How much data is transferred while lasercutting?

@ihermit2, @takitus, this is why I’d like to see more information on what the internal buffer can hold - to determine if it’s something I can work with (or around) so I don’t have to babysit a paused print job while waiting for the WAN connection to restore. Every once in a while (remember Murphy’s Law), I can experience hours of downtime, and can’t walk away from the system until it’s done cutting.

I can just wait (that’s yet another thread!) and figure it out once the machine arrives, but I’d appreciate being able to start thinking now about what sort of jobs fit or don’t fit in the buffer.

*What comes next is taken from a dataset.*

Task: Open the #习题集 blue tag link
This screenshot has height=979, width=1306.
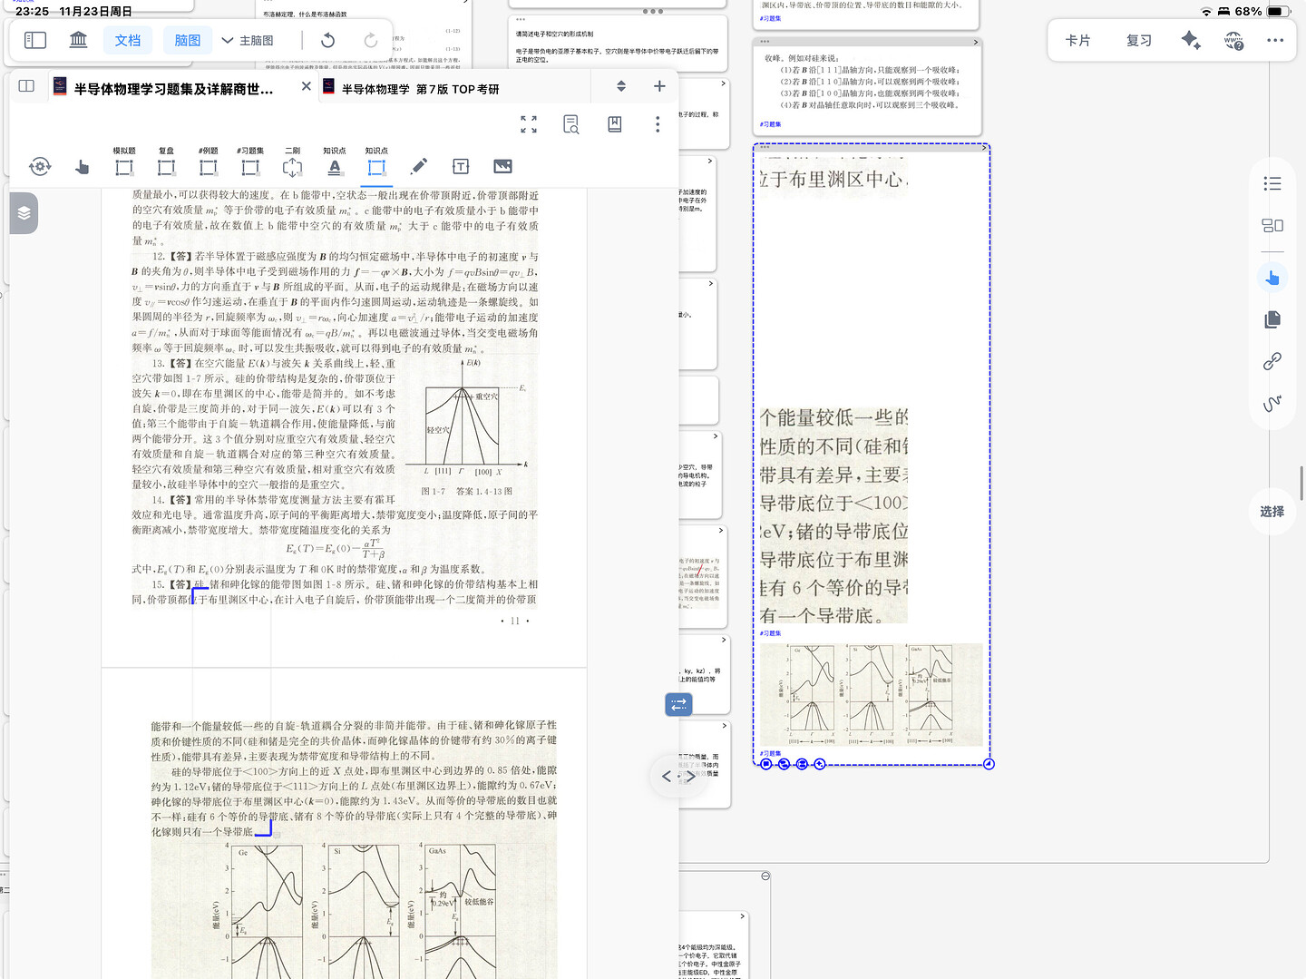Action: [x=770, y=123]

Well unfortunately I cant be of much help there, but definitely understand your want to be prepared! Theyve laid out everything about the way the machine works and the role the cloud processing plays in it, but no numbers really. You could probably grab some motor waveforms that have been generated elsewhere and compress those down using standard compression methods to get an idea on filesize, but that wont do much good unless you know how big the internal memory is, and how they handle their jobs. They could chunk them to keep as much information stored in memory as compressed as possible, and only uncompress them when it gets to that part of the job. As I mentioned before a vector cut is going to take up a lot less space than a raster cut, so if you were to get an answer to that question or more than likely would have to be a list of sample jobs detailing which parts of the jobs were what size so you could get an idea of whats going on. I dont really think they are going to be able to provide an accurate estimate until they get everything nailed down for production, and even then I bet there will still be a lot of optimizations made once they are able to start gathering mass data and feedback.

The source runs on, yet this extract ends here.